▶ Records to use:
----------------------------------------

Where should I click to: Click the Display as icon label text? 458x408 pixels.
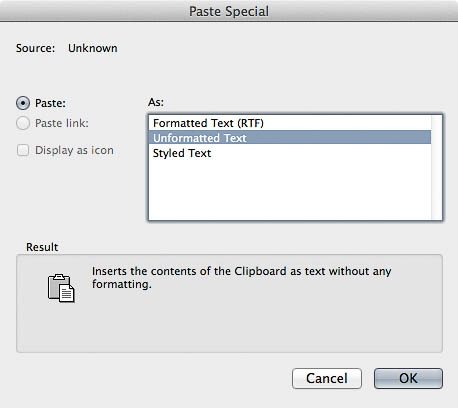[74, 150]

----------------------------------------

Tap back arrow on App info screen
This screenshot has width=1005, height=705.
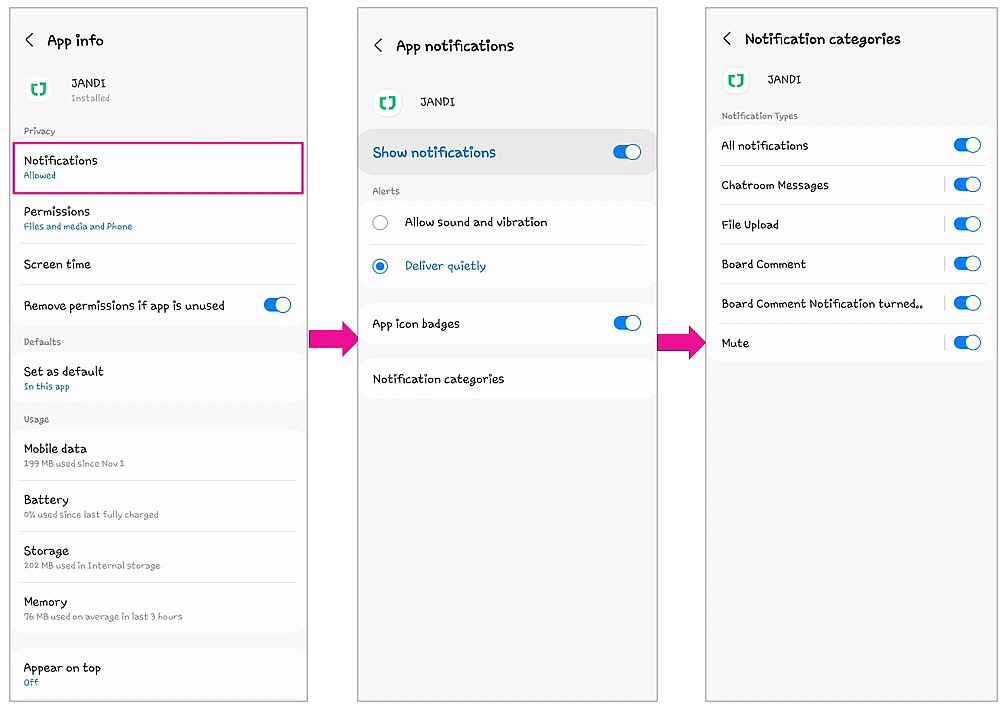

----------------------------------------

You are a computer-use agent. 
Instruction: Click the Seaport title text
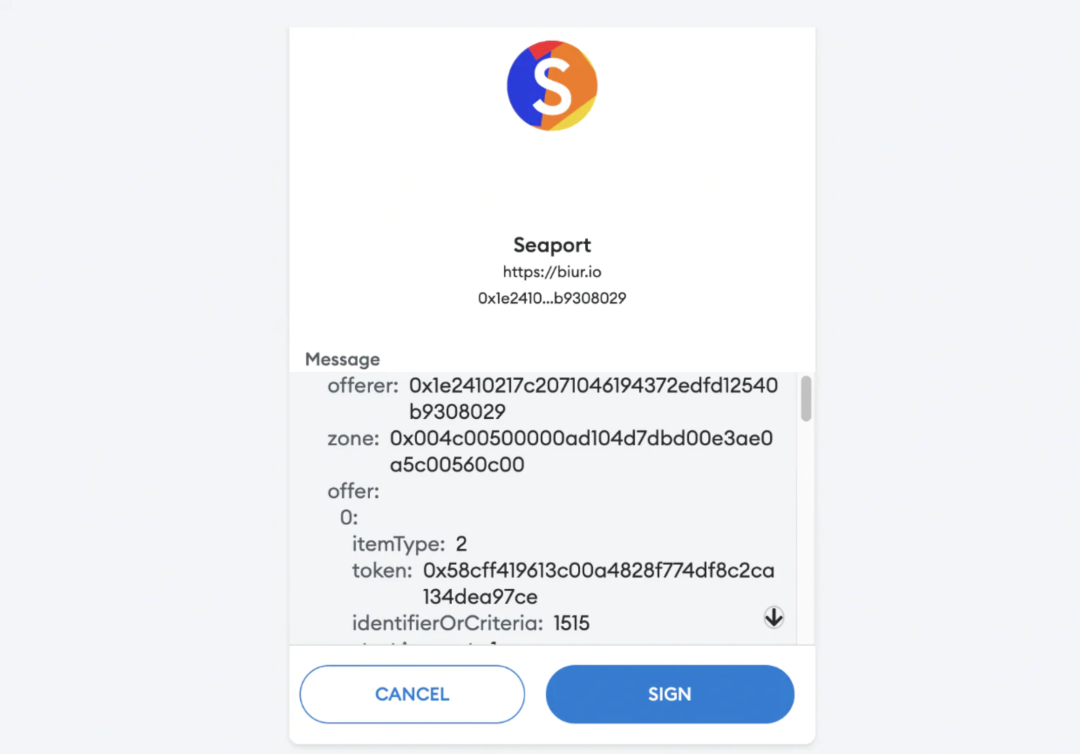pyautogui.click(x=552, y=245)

----------------------------------------

▶ What is needed: Your task is to transcribe, with no changes, only the lines of the listing above that lie between the line holding "Tap back arrow on App info screen" and the line holding "This screenshot has width=1005, height=705.", inclusive.

▶ Solution for this exercise:
Tap back arrow on App info screen
This screenshot has width=1005, height=705.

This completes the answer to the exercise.